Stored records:
______________________________

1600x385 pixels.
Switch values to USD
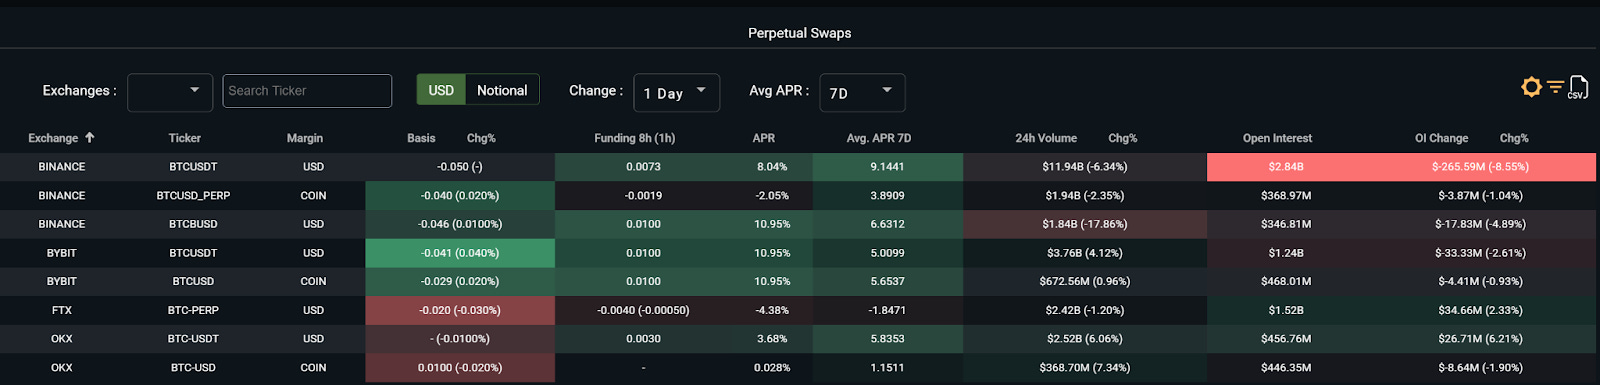click(441, 90)
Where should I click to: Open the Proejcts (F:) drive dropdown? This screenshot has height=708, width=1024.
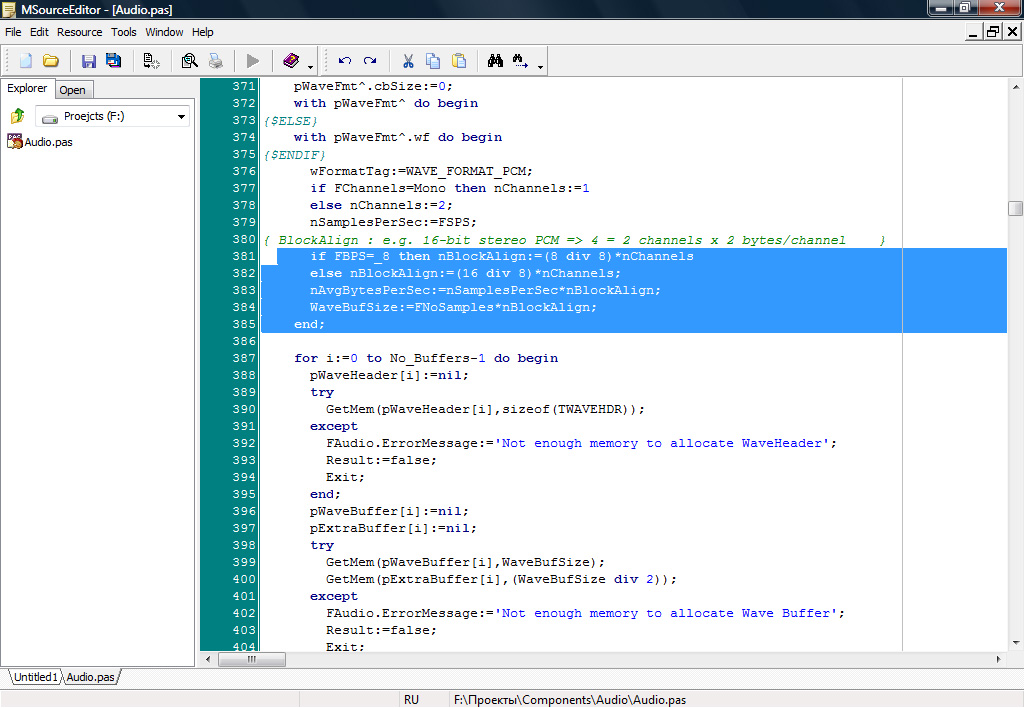(x=181, y=115)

______________________________

Action item. Restate the data exactly, though only from the line that contains "Switch values to USD" through its last line, both ends included and with the pictures left out.

Exercise solution.
Switch values to USD
click(441, 90)
Where should I click to: Open the Proejcts (F:) drive dropdown? This screenshot has height=708, width=1024.
(x=181, y=115)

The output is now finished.